|MadSci Network: Chemistry|
You've been reading up on why glue hardens, so you probably know there are different types of glues that harden in different ways (there's an excellent summary in the Wikipedia article on adhesives). Glues work by chemical processes, and chemistry works the same in space as it does on earth. Of course, difficulties might arise when actually trying to apply a glue in space due to weightless conditions, but presuming an astronaut could brush on or somehow apply some Elmer's Glue to his space suit, the water would evaporate and the glue would harden. I should mention that I'm presuming conditions exist that would allow the water in the glue to evaporate (which you may not be able to assume in all cases). If the glue were very cold and applied to something that is also cold, you might have to expose it to the sun to heat up the glue enough that the water can evaporate.

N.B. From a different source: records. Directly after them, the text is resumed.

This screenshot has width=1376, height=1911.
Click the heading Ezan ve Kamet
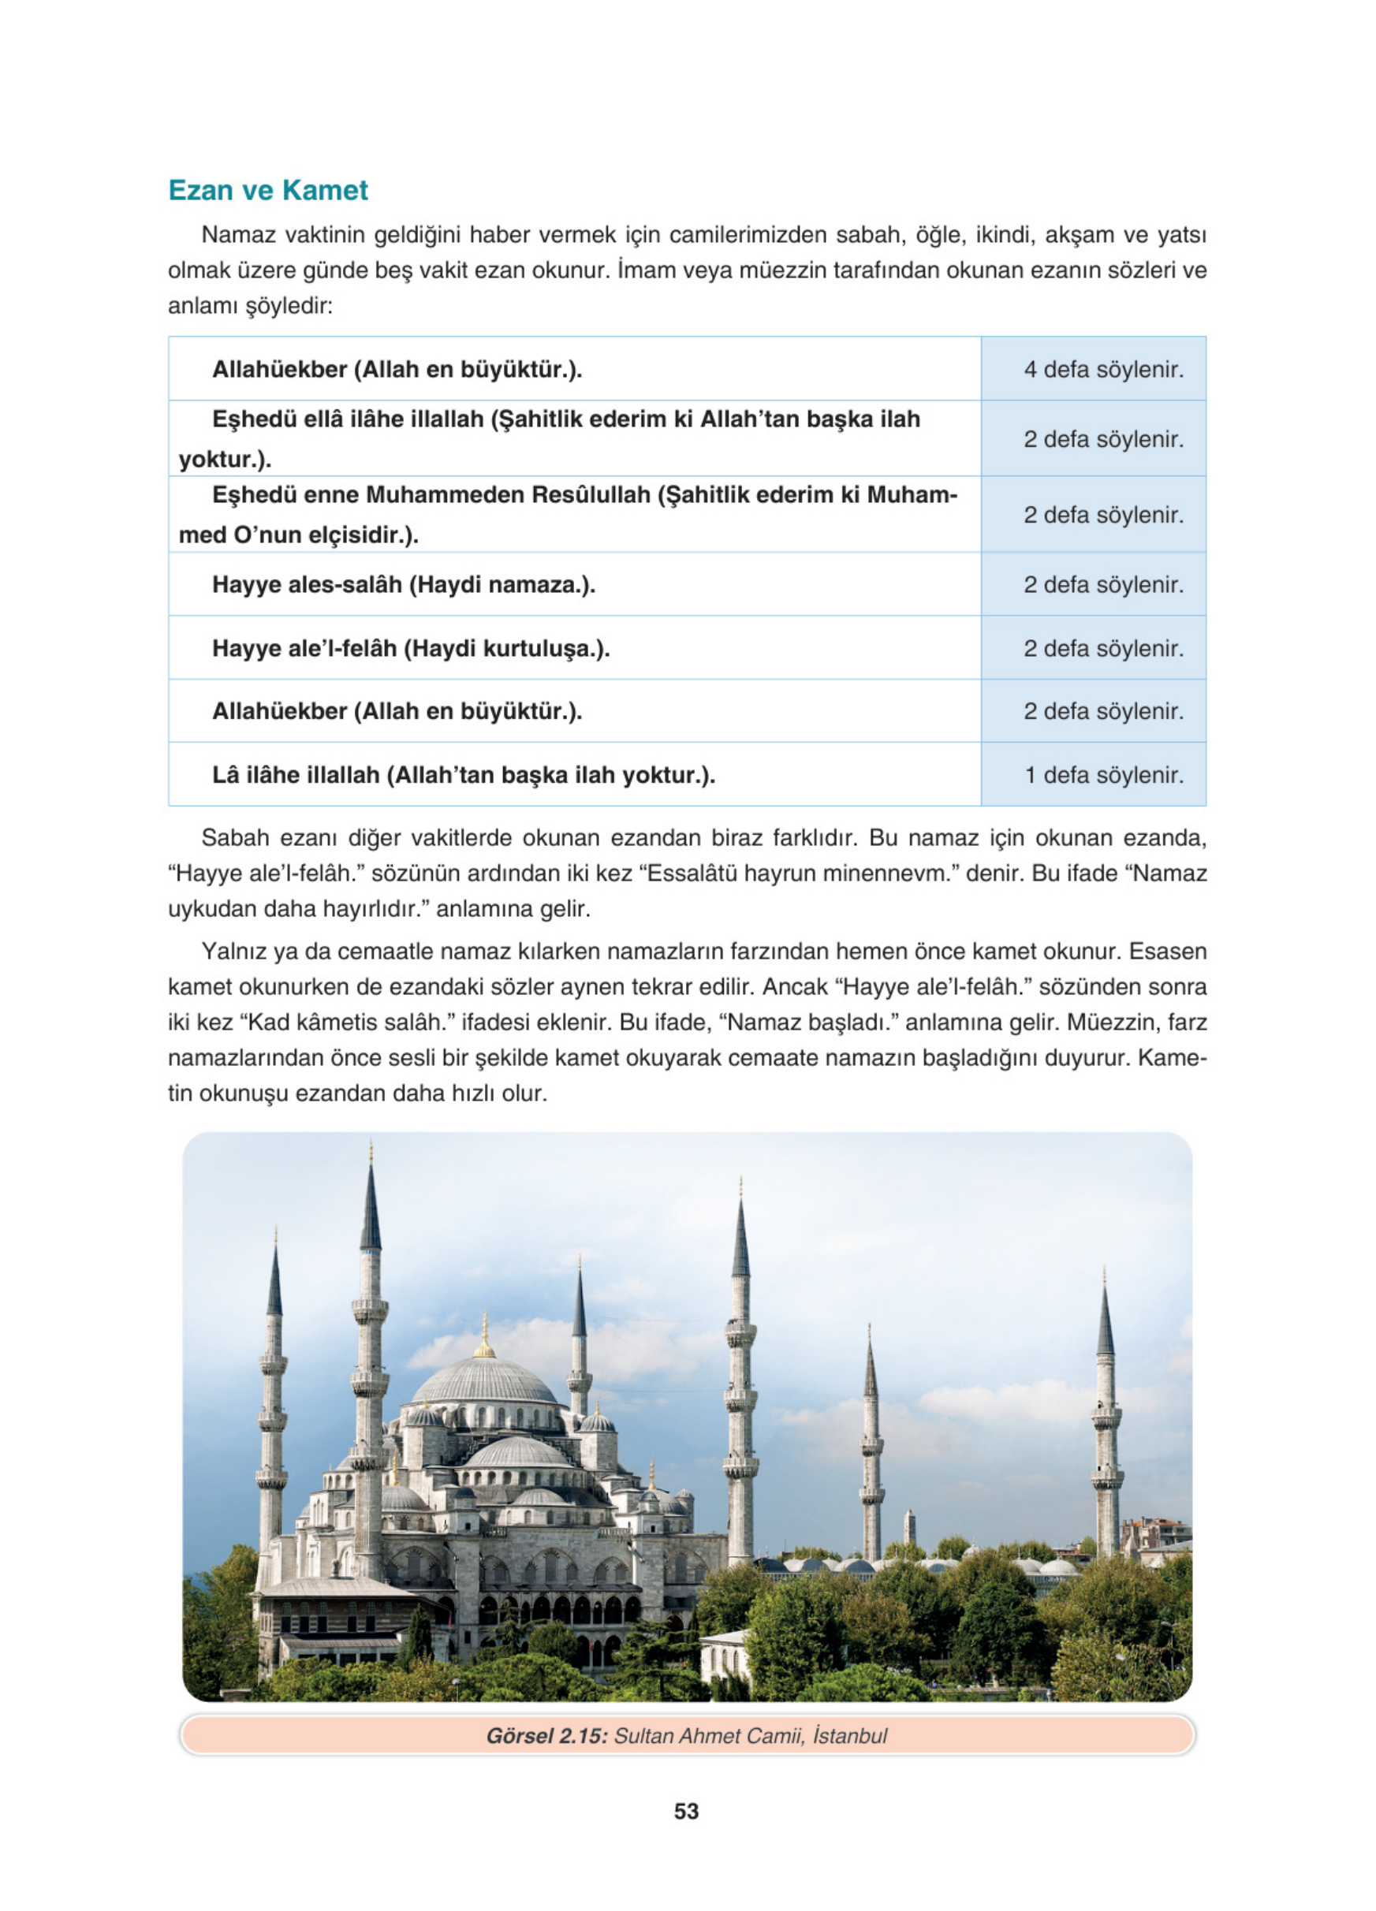268,191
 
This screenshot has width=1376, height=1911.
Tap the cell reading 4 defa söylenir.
1103,370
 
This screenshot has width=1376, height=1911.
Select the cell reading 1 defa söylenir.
1103,775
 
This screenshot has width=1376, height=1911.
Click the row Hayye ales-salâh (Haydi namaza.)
404,585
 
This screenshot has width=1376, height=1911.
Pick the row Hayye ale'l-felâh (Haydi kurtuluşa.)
410,649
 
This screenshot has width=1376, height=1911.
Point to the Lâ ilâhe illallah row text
464,775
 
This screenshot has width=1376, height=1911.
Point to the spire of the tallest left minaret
371,1205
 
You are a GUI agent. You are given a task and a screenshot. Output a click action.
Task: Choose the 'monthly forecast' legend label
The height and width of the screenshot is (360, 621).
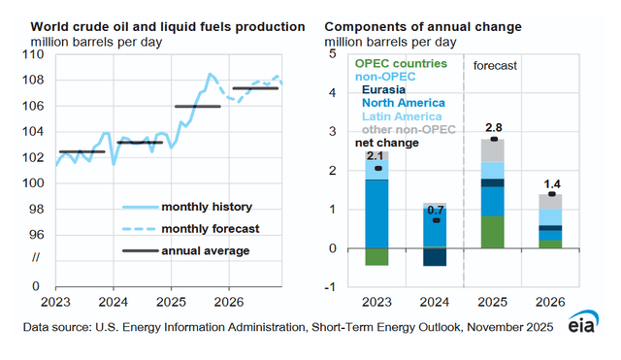coord(210,228)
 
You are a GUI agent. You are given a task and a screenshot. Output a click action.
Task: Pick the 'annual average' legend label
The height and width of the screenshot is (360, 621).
coord(205,250)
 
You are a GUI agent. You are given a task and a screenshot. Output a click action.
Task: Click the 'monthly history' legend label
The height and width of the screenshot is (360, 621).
coord(206,206)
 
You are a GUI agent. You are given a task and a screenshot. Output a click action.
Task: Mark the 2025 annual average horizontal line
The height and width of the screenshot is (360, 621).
coord(197,106)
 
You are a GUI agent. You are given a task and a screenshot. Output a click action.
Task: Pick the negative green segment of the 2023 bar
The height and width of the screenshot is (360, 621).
coord(377,256)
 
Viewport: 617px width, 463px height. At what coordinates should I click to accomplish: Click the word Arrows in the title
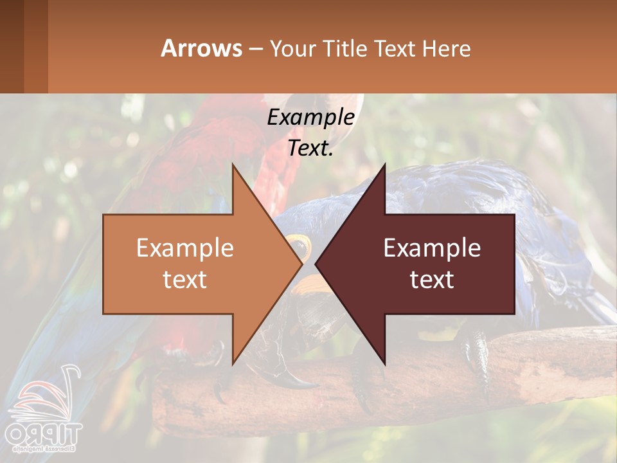[x=201, y=48]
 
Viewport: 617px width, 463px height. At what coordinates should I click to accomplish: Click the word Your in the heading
[x=291, y=48]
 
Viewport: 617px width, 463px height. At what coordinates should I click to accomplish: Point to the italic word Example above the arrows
[x=310, y=118]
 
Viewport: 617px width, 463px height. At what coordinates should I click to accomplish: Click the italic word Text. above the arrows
[x=310, y=149]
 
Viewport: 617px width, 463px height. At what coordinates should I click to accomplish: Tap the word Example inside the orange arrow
[x=185, y=248]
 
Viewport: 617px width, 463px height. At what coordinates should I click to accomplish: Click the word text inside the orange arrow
[x=185, y=280]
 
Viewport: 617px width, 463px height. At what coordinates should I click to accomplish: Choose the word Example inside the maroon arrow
[x=432, y=248]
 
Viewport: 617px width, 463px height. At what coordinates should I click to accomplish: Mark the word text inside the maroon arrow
[x=432, y=280]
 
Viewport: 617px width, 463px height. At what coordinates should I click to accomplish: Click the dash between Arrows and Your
[x=255, y=50]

Hot adhesives and reactive adhesives should also work in space, but I can think of a couple of reasons why they might not work in all cases.

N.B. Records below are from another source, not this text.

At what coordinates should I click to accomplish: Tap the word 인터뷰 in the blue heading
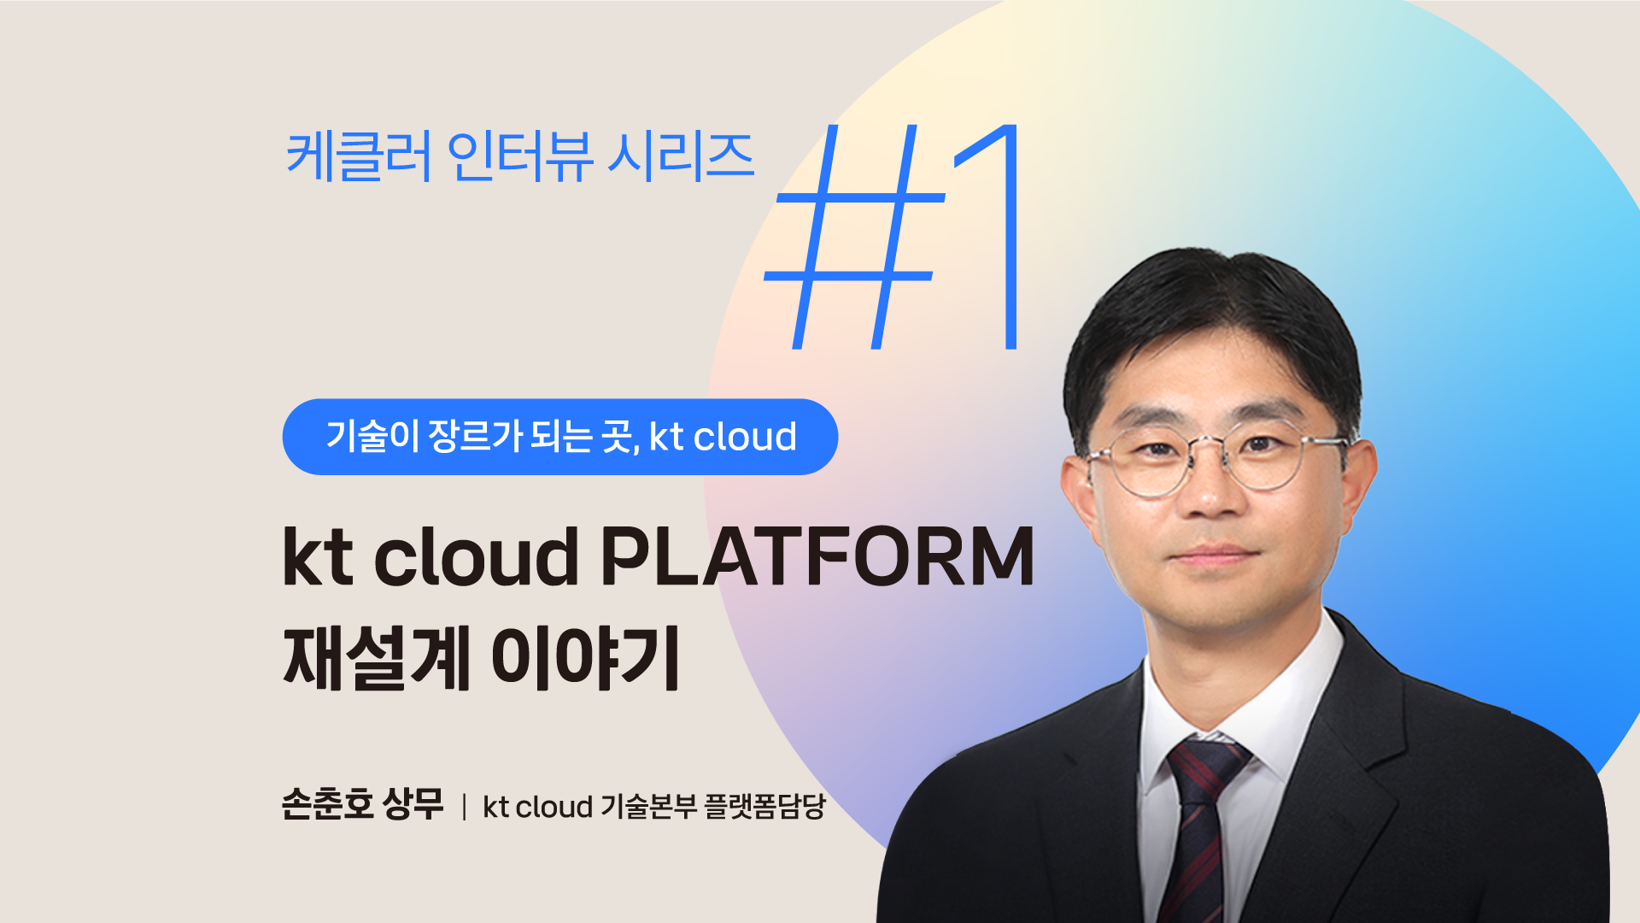[518, 157]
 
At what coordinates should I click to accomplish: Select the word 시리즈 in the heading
[681, 157]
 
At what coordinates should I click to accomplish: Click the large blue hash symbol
[854, 238]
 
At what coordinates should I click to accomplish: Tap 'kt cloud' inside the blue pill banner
[723, 437]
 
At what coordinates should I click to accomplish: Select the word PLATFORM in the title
[817, 556]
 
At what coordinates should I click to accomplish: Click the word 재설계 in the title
[377, 657]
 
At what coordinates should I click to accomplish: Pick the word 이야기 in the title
[585, 657]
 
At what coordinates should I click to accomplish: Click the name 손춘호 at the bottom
[327, 804]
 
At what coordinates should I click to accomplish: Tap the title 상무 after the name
[413, 804]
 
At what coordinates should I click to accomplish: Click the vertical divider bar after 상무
[464, 807]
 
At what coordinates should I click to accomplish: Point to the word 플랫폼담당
[764, 806]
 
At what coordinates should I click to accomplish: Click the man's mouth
[1214, 556]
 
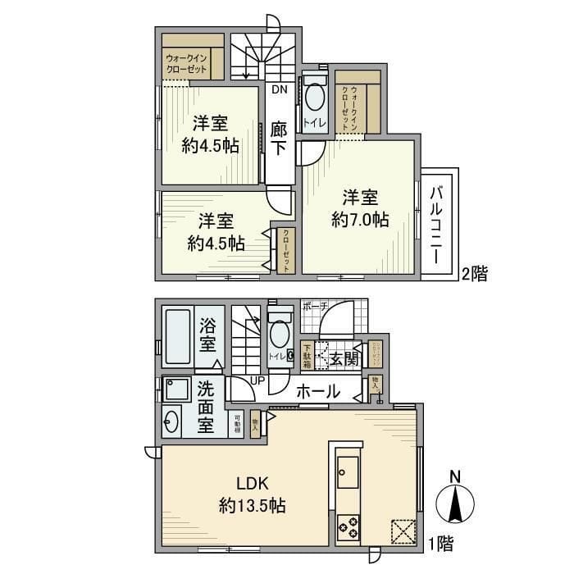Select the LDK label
[250, 483]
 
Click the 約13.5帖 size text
[252, 506]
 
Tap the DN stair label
[279, 91]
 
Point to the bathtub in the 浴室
[176, 335]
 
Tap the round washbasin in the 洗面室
[172, 422]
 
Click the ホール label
[314, 392]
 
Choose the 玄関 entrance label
[344, 358]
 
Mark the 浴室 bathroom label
[208, 335]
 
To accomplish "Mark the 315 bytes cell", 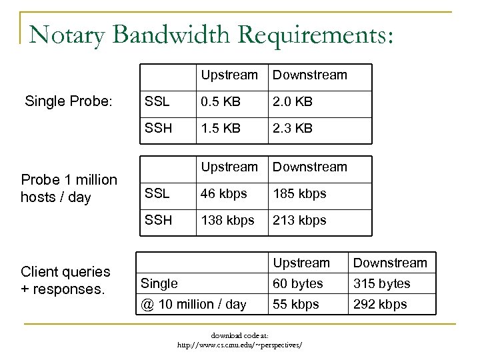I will [381, 283].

Things in space typically experience large differences in maximum and minimum temperature. This is due primarily to the lack of an atmosphere that tends to spread heat around relatively quickly. In short, the side facing the sun tends to get quite hot, while the side away from the sun tends to get quite cold. Typically satellites are rotated at a prescribed rate to keep all the parts in a reasonable temperature range, but what is reasonable for electronics and structural components might not be reasonable for a hot adhesive which will lose strength at higher temperatures and become brittle at lower ones.
For another example, consider what could happen if you tried to apply cyanoacrylate (the main ingredient in super glue) to an object in space. It's possible you could run into a problem there that you would never run into on earth: lack of water. Cyanoacrylate hardens due to a chemical reaction with hydroxyl ions that are readily available in water, but there is no guarantee that a material in space will have even trace amounts of water on its surface.
So the short answer to your question is: yes, Elmer's glue (or any drying adhesive) could be made to work just fine in space. However, since there are many different glues with different chemical processes involved, it's impossible to make a broad generalization like "all glues will work fine in space."